Hmmm, random, random...

1) I went to the Shirin Neshat exhibit at Tulane recently and had to leave partway through the viewing of one of the showings. The gallery is showing four films of hers based on this book. I found myself getting sick to my stomach trying to watch a short film of hers called Zarin, about a prostitute who suddenly discovers that she is in a world where the men have no faces. The woman in the film was painfully skinny, on the edge of skeletal, and something about that made me sad, angry, and upset. She was wasting away from the harshness of her world, and it just really got to me.

2) My kid is getting into board games, and it's a kick for me.

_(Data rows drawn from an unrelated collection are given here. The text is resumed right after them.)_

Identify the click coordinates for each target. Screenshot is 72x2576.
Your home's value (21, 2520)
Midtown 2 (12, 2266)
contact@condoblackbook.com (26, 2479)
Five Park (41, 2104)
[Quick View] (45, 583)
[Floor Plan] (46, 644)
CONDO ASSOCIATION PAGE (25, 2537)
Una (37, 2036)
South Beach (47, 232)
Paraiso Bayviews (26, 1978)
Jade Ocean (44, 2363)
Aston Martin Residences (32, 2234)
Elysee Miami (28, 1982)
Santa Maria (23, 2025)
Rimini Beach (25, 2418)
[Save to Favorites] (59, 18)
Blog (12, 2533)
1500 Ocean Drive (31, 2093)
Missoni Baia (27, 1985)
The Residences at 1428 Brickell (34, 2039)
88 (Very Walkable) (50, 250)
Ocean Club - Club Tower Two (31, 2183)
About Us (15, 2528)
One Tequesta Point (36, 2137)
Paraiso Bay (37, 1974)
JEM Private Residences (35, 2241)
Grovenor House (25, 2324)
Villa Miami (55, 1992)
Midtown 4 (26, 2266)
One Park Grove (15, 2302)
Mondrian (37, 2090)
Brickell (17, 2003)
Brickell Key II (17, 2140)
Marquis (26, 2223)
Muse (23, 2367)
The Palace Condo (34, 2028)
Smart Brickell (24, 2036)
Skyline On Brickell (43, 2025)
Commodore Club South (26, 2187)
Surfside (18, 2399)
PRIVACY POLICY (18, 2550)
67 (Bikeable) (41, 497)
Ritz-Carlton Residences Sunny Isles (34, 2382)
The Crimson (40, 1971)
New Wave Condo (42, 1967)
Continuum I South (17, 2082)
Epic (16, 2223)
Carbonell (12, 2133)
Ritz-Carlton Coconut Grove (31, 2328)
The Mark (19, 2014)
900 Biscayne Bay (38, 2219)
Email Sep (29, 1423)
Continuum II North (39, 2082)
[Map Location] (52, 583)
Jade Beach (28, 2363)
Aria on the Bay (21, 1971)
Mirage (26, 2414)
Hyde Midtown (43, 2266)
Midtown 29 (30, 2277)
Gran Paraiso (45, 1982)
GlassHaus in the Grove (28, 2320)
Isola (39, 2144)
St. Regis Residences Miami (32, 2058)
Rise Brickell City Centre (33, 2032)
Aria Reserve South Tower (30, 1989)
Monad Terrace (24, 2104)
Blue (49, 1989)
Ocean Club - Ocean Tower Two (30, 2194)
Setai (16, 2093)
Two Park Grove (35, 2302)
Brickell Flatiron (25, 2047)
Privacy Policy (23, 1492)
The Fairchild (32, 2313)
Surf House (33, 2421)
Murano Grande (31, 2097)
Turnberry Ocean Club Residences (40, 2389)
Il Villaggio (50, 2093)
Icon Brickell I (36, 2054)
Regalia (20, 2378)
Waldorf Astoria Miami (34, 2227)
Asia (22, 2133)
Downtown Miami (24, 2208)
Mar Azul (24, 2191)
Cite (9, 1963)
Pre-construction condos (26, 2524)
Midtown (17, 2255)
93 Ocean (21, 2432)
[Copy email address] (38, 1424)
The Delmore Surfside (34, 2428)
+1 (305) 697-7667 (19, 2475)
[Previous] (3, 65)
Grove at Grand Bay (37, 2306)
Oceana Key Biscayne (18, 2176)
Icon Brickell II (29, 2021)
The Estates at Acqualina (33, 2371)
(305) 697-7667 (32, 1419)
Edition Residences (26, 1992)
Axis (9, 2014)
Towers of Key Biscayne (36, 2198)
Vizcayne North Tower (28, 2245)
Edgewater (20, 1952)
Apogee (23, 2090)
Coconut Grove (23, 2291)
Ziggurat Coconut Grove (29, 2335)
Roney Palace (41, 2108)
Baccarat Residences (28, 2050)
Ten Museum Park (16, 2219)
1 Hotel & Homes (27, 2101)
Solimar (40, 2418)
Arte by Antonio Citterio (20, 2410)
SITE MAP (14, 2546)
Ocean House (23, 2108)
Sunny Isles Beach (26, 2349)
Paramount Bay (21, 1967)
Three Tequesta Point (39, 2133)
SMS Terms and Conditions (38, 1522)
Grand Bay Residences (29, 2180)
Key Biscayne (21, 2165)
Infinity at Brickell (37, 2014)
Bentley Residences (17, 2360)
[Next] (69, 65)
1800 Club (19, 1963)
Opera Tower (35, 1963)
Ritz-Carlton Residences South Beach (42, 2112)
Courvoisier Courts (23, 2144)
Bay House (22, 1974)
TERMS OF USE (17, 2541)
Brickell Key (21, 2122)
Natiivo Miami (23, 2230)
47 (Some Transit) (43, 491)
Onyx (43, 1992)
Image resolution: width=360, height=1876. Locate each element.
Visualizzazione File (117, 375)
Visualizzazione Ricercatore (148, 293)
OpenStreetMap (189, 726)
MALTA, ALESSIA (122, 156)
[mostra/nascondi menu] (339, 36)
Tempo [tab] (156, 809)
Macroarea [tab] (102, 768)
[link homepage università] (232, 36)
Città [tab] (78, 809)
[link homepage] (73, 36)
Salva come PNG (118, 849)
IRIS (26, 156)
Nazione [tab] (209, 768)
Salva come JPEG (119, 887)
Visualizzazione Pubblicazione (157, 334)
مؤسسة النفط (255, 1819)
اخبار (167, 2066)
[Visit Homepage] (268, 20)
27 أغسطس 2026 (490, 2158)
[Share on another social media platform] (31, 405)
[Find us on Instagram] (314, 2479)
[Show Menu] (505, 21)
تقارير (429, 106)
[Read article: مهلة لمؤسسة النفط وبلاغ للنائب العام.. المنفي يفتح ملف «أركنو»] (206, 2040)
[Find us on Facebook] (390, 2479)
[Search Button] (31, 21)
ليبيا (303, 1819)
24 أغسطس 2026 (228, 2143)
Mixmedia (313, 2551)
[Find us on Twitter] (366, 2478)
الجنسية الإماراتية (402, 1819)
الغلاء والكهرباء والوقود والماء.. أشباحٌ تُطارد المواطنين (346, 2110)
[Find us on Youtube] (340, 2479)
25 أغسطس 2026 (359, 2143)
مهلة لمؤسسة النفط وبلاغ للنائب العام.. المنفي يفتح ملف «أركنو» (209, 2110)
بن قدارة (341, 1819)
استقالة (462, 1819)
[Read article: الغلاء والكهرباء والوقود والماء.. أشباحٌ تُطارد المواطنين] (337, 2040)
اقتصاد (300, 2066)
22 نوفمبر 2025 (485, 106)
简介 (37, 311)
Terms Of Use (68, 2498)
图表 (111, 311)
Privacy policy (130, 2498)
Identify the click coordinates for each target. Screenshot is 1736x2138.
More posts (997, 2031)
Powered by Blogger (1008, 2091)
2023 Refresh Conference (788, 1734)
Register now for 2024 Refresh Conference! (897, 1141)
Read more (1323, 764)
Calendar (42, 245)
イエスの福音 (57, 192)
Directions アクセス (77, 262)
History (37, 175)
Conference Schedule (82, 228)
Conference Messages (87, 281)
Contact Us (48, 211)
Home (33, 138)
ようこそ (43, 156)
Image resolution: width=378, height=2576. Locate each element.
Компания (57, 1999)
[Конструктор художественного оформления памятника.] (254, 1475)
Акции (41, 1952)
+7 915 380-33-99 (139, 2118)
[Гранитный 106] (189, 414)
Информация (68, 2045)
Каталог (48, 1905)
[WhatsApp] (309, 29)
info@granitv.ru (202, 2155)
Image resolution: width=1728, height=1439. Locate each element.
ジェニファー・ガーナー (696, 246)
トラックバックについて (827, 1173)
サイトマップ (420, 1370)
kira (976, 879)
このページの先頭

In fact, I need to get back to a game of Battleship in progress...

He seems to really enjoy chess lately as well, though I can't play that worth a damn. He works on it on the computer, with Dan advising him on which moves are better than others. I think the little guy just likes to take the pieces when he can, and the winning is secondary...at least, right now, it is...

3) I've started worrying about how much Hebrew my son will actually be learning as a secular Jew. He asked me the other day what a bar mitzvah was, which is a step in the right direction, and he loves the songs and prayers he's learning at religious school - but, when I see how little the kids in the grade level ahead of him know of the language, it worries me. The kids don't even know how to spell "shalom" in Hebrew. Which leads to...

4) ...my deepest, darkest feelings about sending him to the secular Jewish day school in the area. I went to a Jewish day school in Houston for nine years and hated. Every. Second. Of. It. Mainly because of my classmates, most of whom seemed bent on making my life hell. Somehow, though, I absorbed a lot of what Judaism was about despite it all, and I got much more Hebrew out of it than I thought I did. Sending my son to the JDS here is out of the question for us monetarily speaking, but I still worry...

5) I'm kind of thankful now that I didn't go further than a few courses at the Jewish Theological Seminary down a path to becoming a cantor. I love to sing, but I think I'd go nuts from the straddling of immediate family issues and congregational issues, since these days, cantors tend to be trained as "rabbis who sing". As a result, I admire our new rabbi even more, a mother of two young children who is my age. More power to her...she is traveling down a rarely-traveled road. Rabbi Sharon Brous in an essay entitled "Holy Guilt Trip":

What I didn't know at the time was that deciding to become a rabbi for a woman means deciding to become a woman rabbi, itself a distateful oxymoron in much of the religious world, and an inescapable source of angst even in the liberal Jewish world. I quickly learned that there actually was something worse than being an ignorant, illiterate, High Holy Day Jew who didn't know that salad dressing had to be kosher. My very being - as a strong, serious, spirited woman in love with Judaism - posed an existential threat to the Jewish people, and my passion for Torah and tradition only added insult to injury.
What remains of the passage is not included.